Pasangan Dermawan harus waspada, utamanya Dedi Mulyadi. Ia kerap diterpa isu politik identitas atau keagamaan, isu musiman yang bisa mengancam. Sekadar mengingat kembali, bahwa Dedi dikenal sebagai politikus yang kerap berani beda. Tapi, tak semua menganggap ‘beda’-nya Dedi adalah hal positif. 

Semasa menjabat sebagai Bupati Purwakarta, Dedi kerap dituding klenik dan menganut ajaran Sunda Wiwitan. Stigma tersebut muncul karena pria yang kerap mengenakan ikat kepala putih itu, banyak membangun patung beraneka rupa di Purwakarta. Dedi sadar betul, isu usang ini akan kembali dijadikan ‘peluru’ politik.

Padahal kalau melihat rekam jejaknya, Dedi pernah menduduki jabatan ketua HMI Cabang Purwakarta (1994), Ketua PC Pemuda Muslimin Indonesia (2002) dan Sekretaris KAHMI Purwakarta (2002). “Kalau jujur-jujuran saya selalu jadi korban dari isu agama dan isu SARA. Semoga di tahun ini semua pihak menyadari bahwa isu itu memecah belah dan tidak lagi digunakan untuk melakukan serangan terhadap orang lain,” ujar Dedi Mulyadi saat menghadiri deklarasi kampanye damai yang digelar KPU Jabar, Selasa (24/9/2024).

ASIH Kuda Hitam

Guru Besar Ilmu Politik dan Keamanan Universitas Padjajaran (Unpad) Prof Muradi memandang, ketimbang memusingkan soal perebutan ceruk religius, Dedi sebaiknya fokus menjaga ceruk suara yang sudah ada.
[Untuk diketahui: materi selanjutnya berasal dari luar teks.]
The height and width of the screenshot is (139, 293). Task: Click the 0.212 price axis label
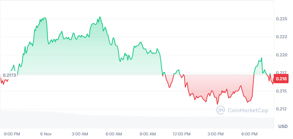(281, 109)
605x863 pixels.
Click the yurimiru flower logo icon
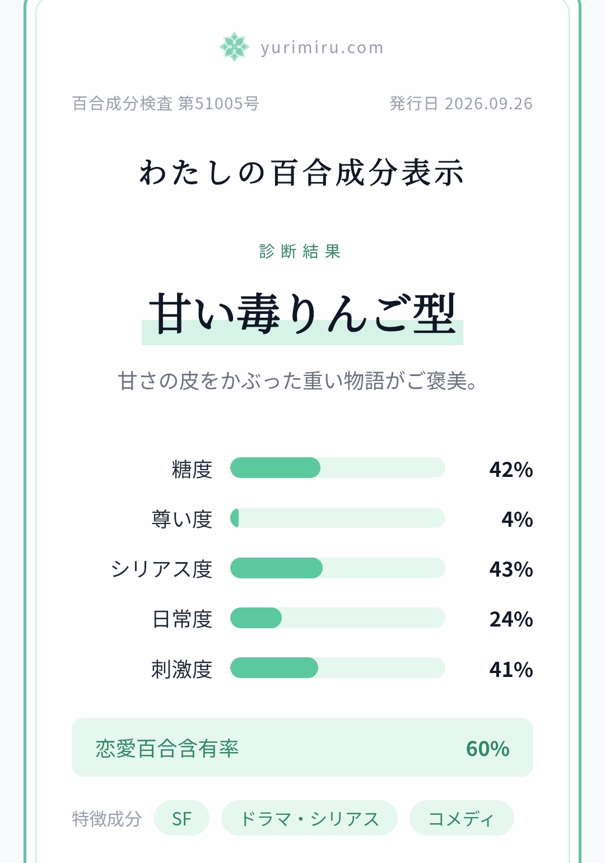(x=234, y=47)
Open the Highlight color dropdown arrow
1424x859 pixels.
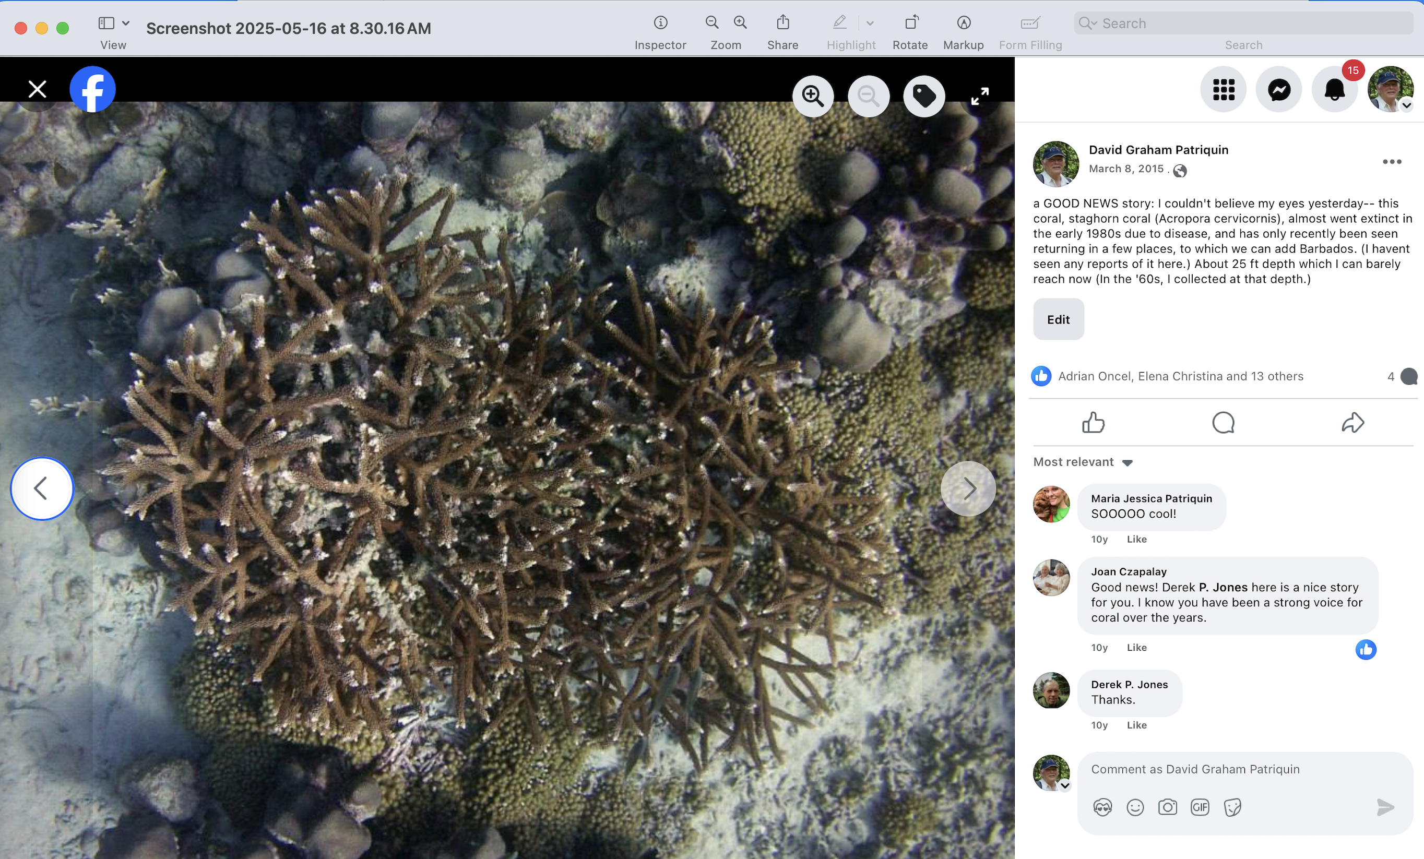click(x=870, y=23)
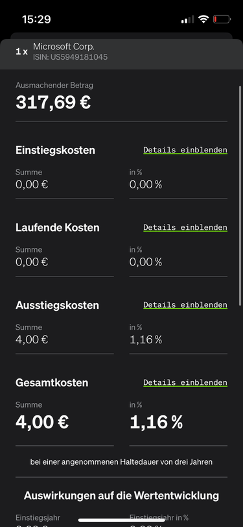Tap the cellular signal bars icon
Screen dimensions: 243x527
click(188, 19)
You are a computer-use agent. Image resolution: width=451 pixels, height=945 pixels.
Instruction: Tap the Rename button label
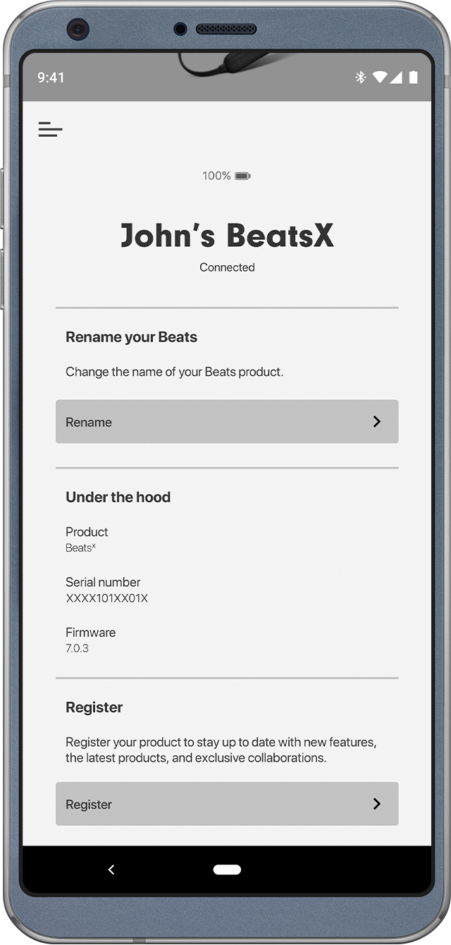point(89,422)
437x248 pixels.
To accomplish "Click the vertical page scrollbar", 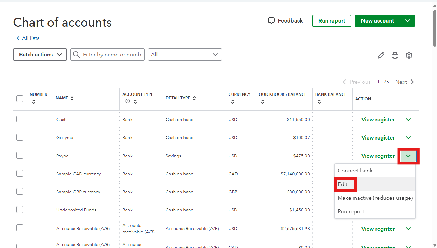I will coord(435,27).
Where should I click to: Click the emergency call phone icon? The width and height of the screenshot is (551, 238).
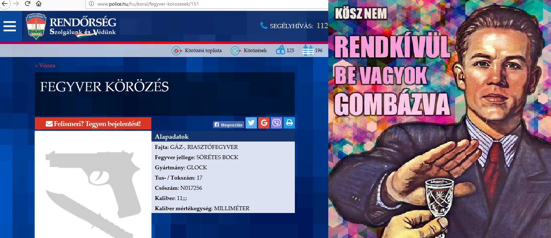point(264,26)

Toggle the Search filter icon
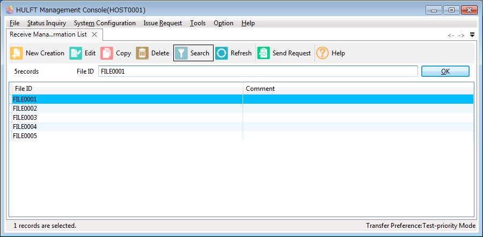182,53
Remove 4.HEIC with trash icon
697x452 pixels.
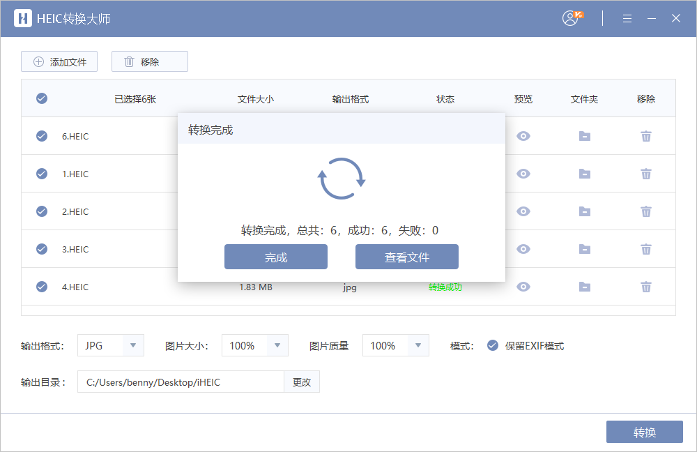click(646, 287)
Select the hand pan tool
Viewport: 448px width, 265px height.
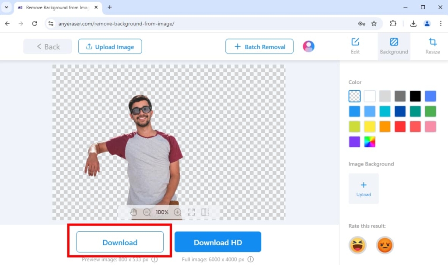click(x=133, y=212)
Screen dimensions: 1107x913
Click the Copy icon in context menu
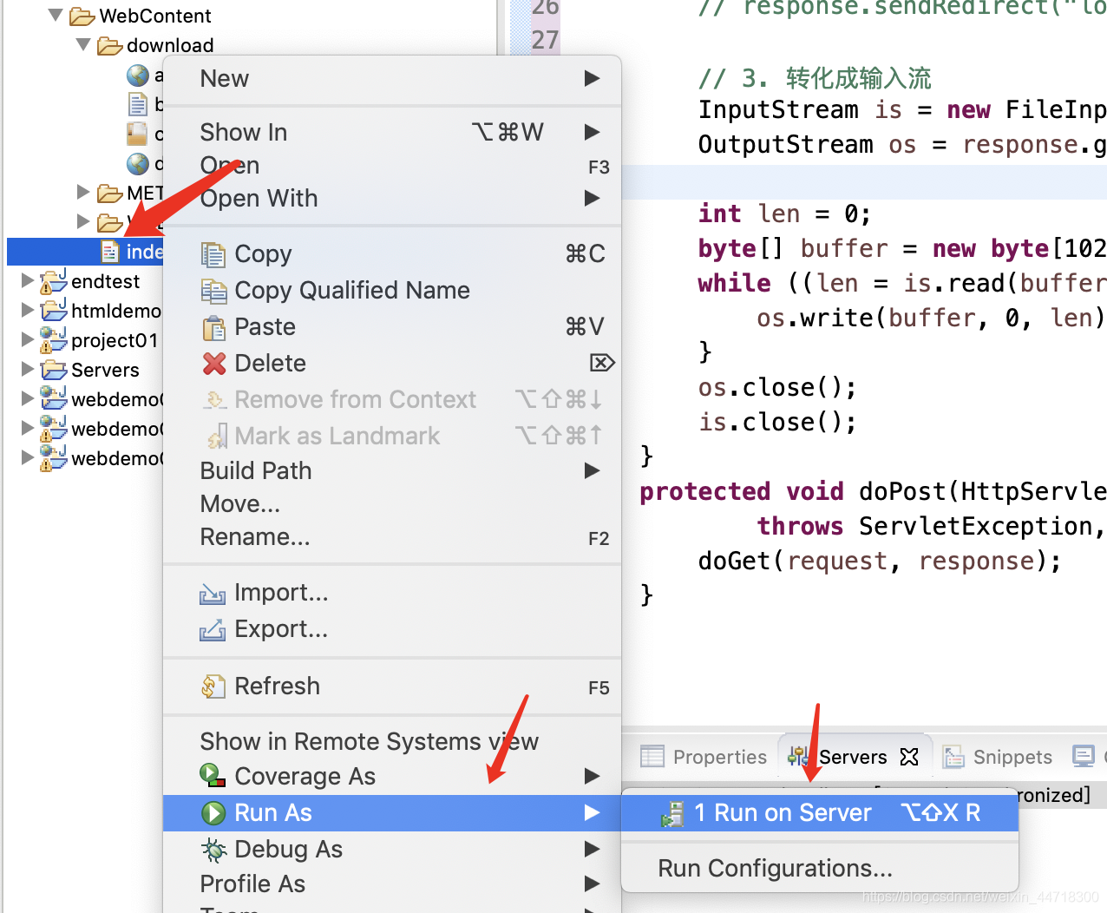(x=213, y=254)
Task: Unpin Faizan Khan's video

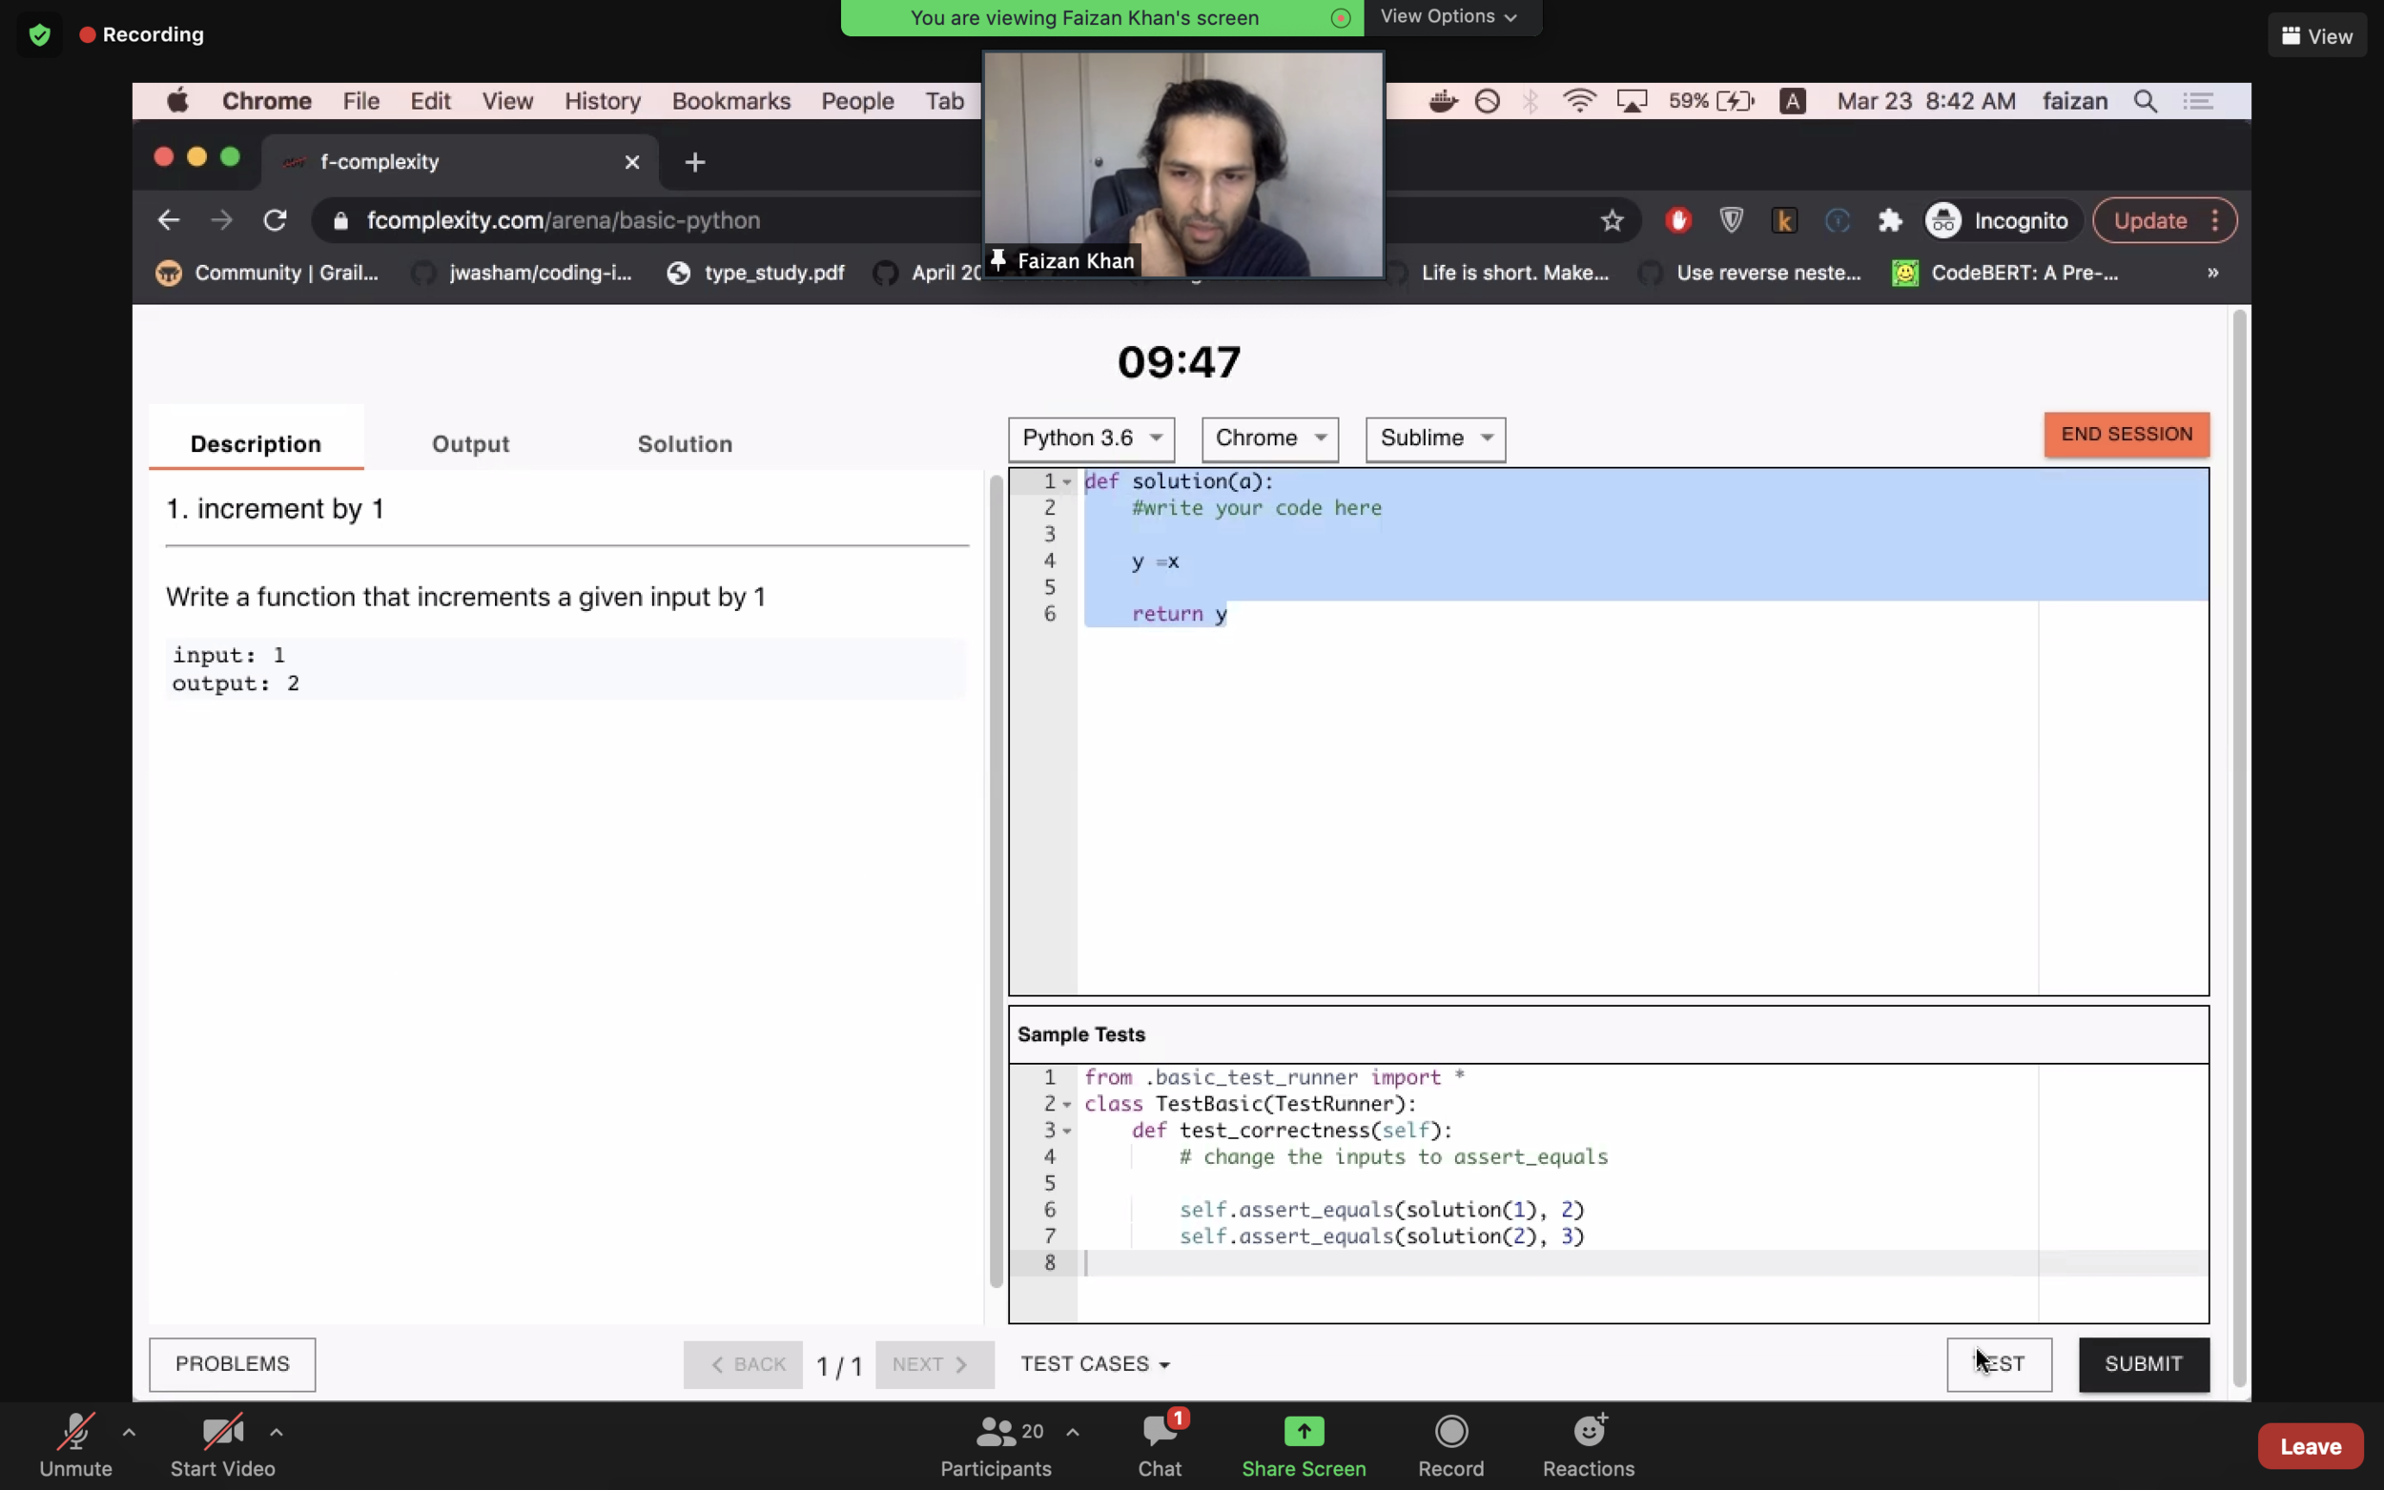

Sebab, terjadi penurunan elektabiltas antara survei terbaru dengan sebelumnya. Ia mengingatkan pasangan ASIH merupakan kuda hitam dalam pertarungan di Jabar. Alasannya, penurunan elektabiltas Dedi banyak mengalir ke duet yang diusung PKS bersama NasDem itu.

“Ada survei apa namanya, Indikator, kemudian Poltracking, suara Kang Dedi itu berkurang hampir 12 persen. Dari Indikator Politik itu 77 persen, kemudian Poltracking 65 persen. Sebagian suara itu menyebar ke tiga calon, paling besar kan itu yang kelihatan agak gemuk dapatnya Ahmad Syaikhu dan Ilham ya. Baru kemudian yang kedua Acep, yang ketiga Jeje,” ujarnya kepada Inilah.com.

Prof-Muradi Dok Unpad.jpg
Guru Besar Ilmu Politik dan Keamanan Universitas Padjajaran (Unpad) Prof Muradi. (Foto: Dok Unpad).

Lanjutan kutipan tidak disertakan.